JOB ->
Convert the records starting at the line containing "Where should I click to: Click the TradingView" and ending at the line containing "click(x=123, y=1109)" into a JSON list of strings, one string per line and with blank lines omitted. Leave the pictures out of the answer.

INPUT FOR THIS TASK ->
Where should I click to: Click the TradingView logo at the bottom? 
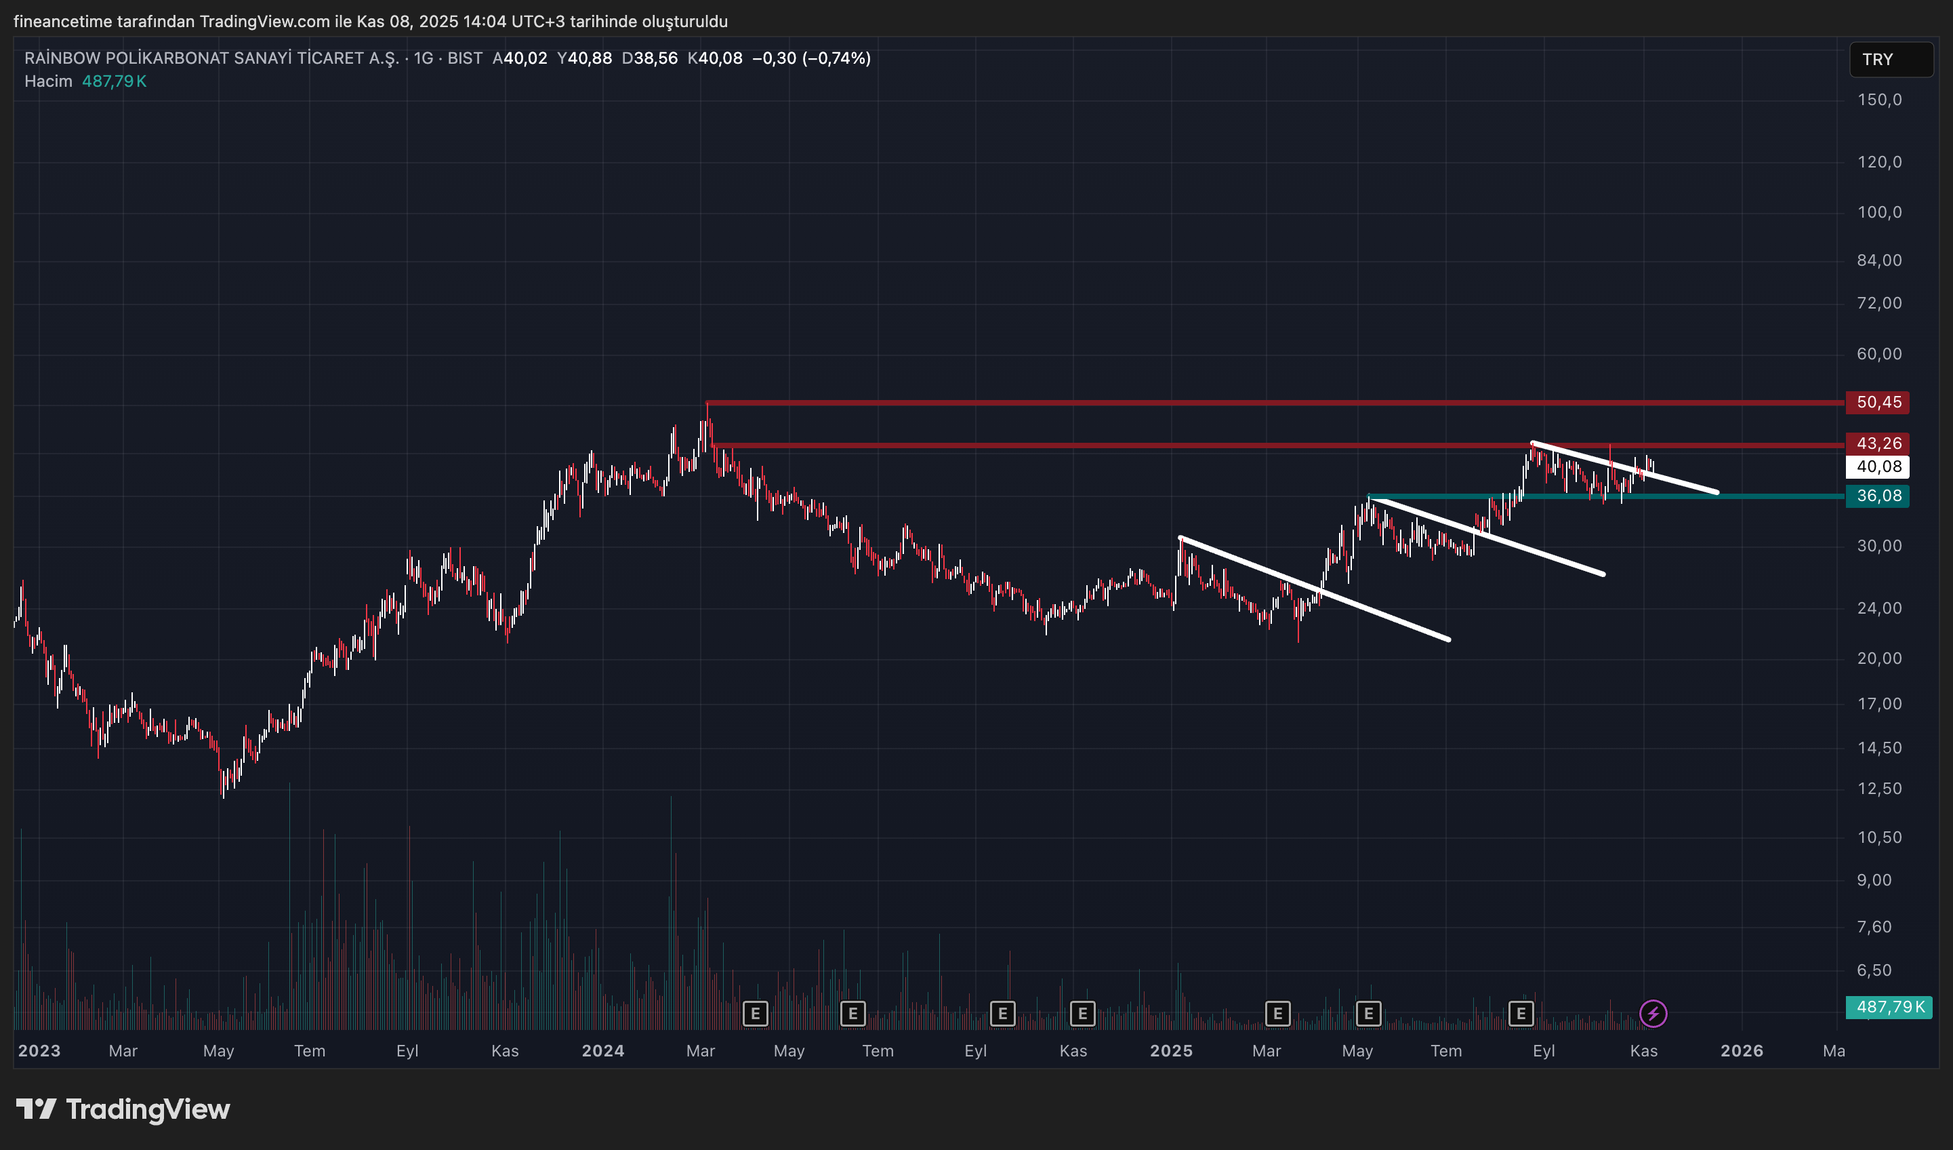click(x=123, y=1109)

---

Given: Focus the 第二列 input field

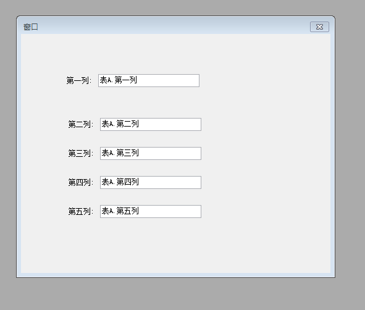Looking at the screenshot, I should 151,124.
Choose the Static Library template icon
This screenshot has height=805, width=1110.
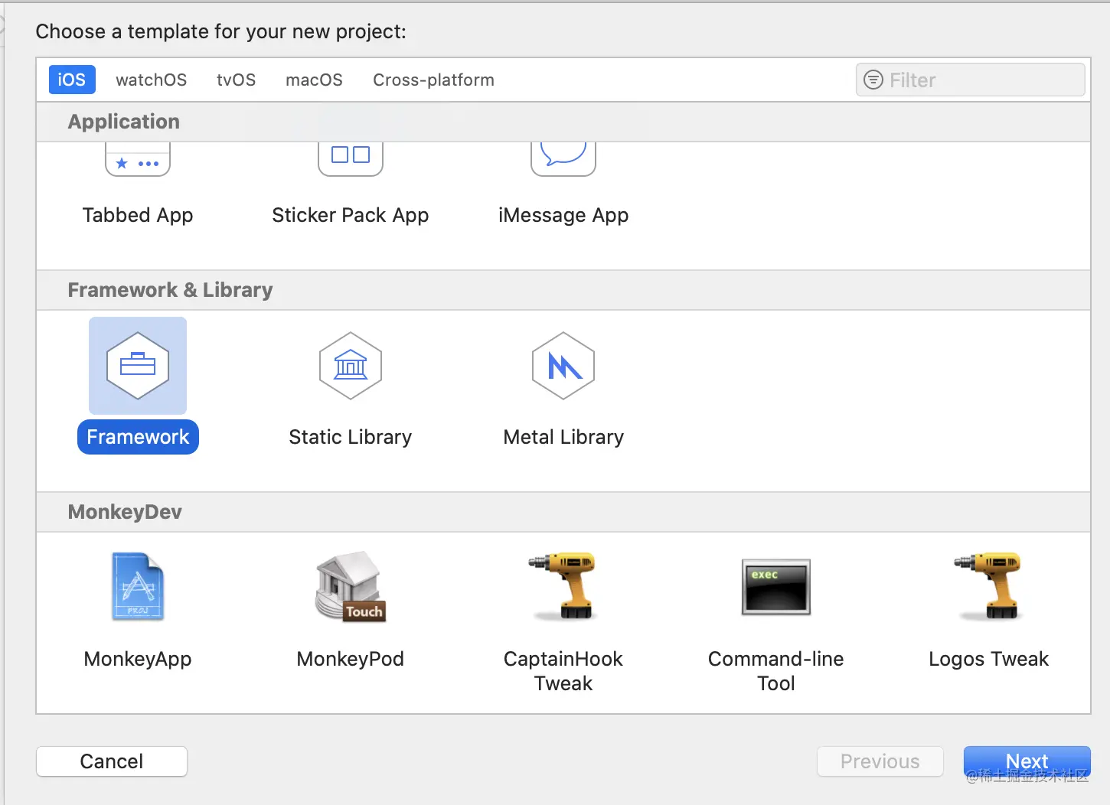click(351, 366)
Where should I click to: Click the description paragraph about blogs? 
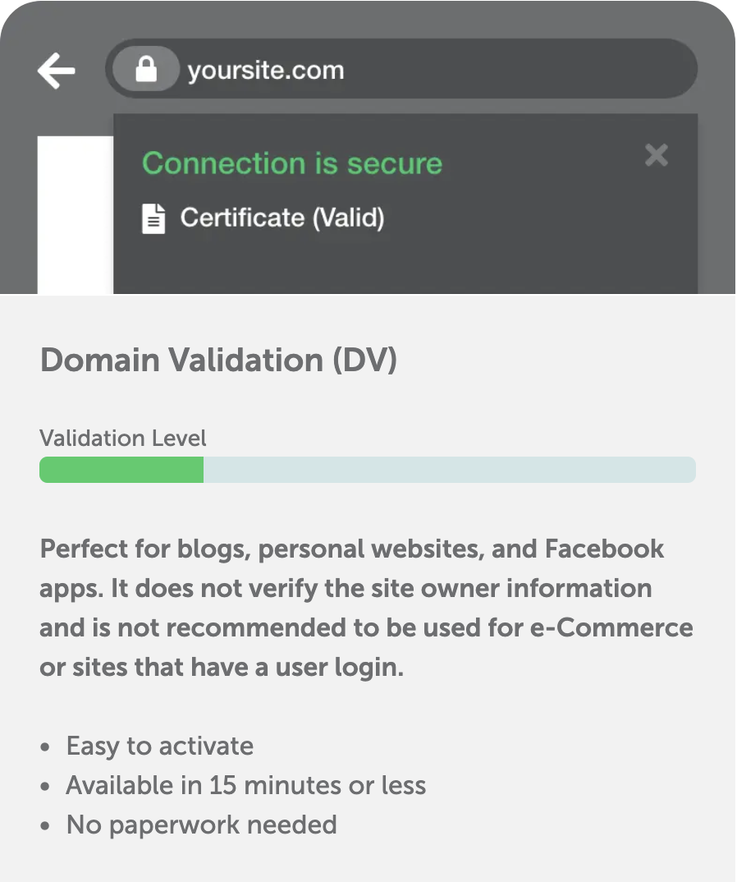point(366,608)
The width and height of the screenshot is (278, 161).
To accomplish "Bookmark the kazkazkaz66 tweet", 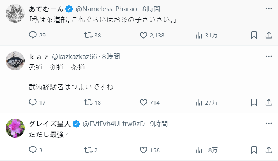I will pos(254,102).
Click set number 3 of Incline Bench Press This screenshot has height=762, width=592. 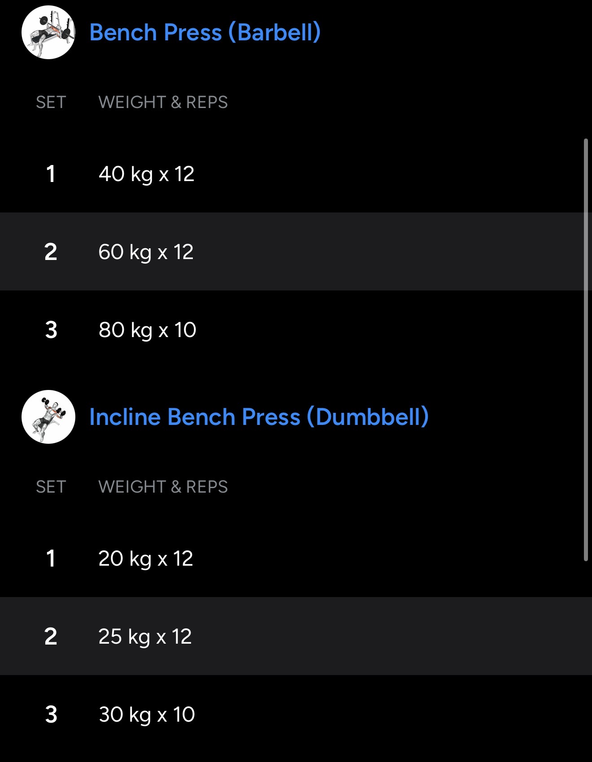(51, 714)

OUTPUT ->
[
  "Where should I click to: Click the TradingView logo at the bottom? ",
  "click(x=123, y=1109)"
]